Hankel singular values of ROMs obtained with the exact projection method [34] (crosses), the snapshot-based projection method [20, 26] (filled circles), and the projection-free method (open symbols) obtained with $t_{\infty }=t_{\mathrm{opt}}\left(r\right)$ for ROM orders of 4 (diamonds), 8 (squares), and 12 (open circles) from top to bottom. Note that the unstable singular values are not plotted for the first two methods as they are infinite by definition.

Figure 10

ROM error as a function of the ROM order, obtained with $t_{\infty }=t_{\mathrm{opt}}\left(r\right)$ for the projection-free method. Crosses: Exact projection method [34]. Filled circles: Snapshot-based projection method [20, 26]. Open circles: Projection-free method.

Figure 11

Impulse response (a) and transfer function gain (b) of the full system (thick light-grey dashed line, green online) and the ROMs obtained with the exact projection method [34] (thick dark-grey dashed line, blue online), the snapshot-based projection method [20, 26] (thin dash-dotted line), and the projection-free method (thin solid line, red online). ROM orders: 4, 8, and 12, top to bottom for both the impulse responses and the transfer functions.

Figure 12

Unstable base flow over a cylinder at $\mathrm{Re}=100$, showing streamlines and contours of vorticity.

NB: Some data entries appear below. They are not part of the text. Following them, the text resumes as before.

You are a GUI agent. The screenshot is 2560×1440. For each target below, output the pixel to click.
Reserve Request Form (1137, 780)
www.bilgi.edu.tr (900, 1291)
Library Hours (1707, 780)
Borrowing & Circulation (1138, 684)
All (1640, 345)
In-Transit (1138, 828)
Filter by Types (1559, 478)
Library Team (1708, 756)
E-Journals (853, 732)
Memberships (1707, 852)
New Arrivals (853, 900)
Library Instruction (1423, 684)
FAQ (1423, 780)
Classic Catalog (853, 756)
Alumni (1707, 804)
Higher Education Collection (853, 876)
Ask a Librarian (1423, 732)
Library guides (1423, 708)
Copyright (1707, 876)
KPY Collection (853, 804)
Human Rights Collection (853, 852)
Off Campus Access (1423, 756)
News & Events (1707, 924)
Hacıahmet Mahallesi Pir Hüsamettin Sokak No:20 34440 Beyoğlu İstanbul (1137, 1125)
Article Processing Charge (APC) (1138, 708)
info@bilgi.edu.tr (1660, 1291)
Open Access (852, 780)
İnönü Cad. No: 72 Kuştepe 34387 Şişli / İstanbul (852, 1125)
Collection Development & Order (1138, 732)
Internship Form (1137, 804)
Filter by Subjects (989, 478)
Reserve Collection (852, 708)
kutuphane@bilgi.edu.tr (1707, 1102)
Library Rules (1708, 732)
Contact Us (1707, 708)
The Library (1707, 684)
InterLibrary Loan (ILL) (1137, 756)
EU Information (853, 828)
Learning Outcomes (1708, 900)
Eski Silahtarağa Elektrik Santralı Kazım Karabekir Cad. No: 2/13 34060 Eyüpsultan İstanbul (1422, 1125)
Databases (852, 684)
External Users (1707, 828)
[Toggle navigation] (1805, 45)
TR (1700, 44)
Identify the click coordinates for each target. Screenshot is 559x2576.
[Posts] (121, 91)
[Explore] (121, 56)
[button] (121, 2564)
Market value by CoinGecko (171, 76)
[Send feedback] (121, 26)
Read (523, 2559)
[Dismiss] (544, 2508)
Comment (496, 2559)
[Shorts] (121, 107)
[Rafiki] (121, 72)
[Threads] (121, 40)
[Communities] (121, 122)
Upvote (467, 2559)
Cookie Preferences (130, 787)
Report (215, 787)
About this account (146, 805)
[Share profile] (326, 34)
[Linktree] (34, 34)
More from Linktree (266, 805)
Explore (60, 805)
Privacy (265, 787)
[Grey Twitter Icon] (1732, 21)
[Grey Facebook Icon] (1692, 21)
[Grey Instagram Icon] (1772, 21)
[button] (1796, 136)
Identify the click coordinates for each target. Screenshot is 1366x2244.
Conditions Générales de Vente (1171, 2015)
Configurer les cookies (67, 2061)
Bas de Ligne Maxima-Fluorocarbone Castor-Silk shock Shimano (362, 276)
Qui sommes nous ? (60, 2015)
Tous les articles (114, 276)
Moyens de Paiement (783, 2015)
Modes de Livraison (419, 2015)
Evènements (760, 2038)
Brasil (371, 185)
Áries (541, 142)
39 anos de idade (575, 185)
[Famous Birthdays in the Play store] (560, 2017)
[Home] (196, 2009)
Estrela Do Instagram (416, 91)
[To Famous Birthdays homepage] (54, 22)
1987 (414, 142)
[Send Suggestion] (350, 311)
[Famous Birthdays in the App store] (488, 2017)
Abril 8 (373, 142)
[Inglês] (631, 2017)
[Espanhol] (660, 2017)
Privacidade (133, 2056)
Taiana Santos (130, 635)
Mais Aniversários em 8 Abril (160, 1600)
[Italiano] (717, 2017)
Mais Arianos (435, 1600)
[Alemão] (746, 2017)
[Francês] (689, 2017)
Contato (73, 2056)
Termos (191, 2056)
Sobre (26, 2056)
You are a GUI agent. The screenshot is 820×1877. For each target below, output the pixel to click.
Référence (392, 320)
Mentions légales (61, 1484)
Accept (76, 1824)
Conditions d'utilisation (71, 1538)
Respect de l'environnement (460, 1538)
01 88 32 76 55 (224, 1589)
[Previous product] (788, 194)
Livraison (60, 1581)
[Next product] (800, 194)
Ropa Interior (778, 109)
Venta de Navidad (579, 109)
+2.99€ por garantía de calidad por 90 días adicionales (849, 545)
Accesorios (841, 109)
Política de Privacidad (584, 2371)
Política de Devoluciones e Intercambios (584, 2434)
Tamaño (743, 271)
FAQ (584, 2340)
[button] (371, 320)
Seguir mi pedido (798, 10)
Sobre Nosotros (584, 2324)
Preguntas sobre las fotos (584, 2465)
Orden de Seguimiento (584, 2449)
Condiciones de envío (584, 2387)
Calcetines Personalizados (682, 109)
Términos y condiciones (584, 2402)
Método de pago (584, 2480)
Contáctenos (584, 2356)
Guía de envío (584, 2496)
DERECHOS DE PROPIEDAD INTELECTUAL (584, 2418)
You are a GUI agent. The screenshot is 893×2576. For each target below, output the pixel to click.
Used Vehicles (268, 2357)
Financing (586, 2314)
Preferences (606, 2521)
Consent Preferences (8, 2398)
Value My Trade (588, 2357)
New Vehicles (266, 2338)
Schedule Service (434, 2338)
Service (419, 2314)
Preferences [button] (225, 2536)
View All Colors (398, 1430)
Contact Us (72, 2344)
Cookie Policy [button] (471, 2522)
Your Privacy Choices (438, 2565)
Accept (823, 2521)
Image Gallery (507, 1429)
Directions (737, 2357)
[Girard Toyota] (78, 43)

The white circle represents the disk of diameter 1 where the input (a vertical body force) is applied and the black triangle shows the location of the output, a sensor measuring the vertical velocity at (2,0).

Figure 13

Hankel singular values of ROMs obtained with the projection-free method with $t_{\infty }=13$ (open circles), $t_{\infty }=25$ (squares), and $t_{\infty }=50$ (diamonds).

Figure 14

Impulse response of the full cylinder flow (thick dashed line), compared to the 12th-order ROM obtained with the projection-free method (thin solid line). The agreement between the two impulse responses is excellent both for the initial transients shown in (a) and long term unstable response shown in (b).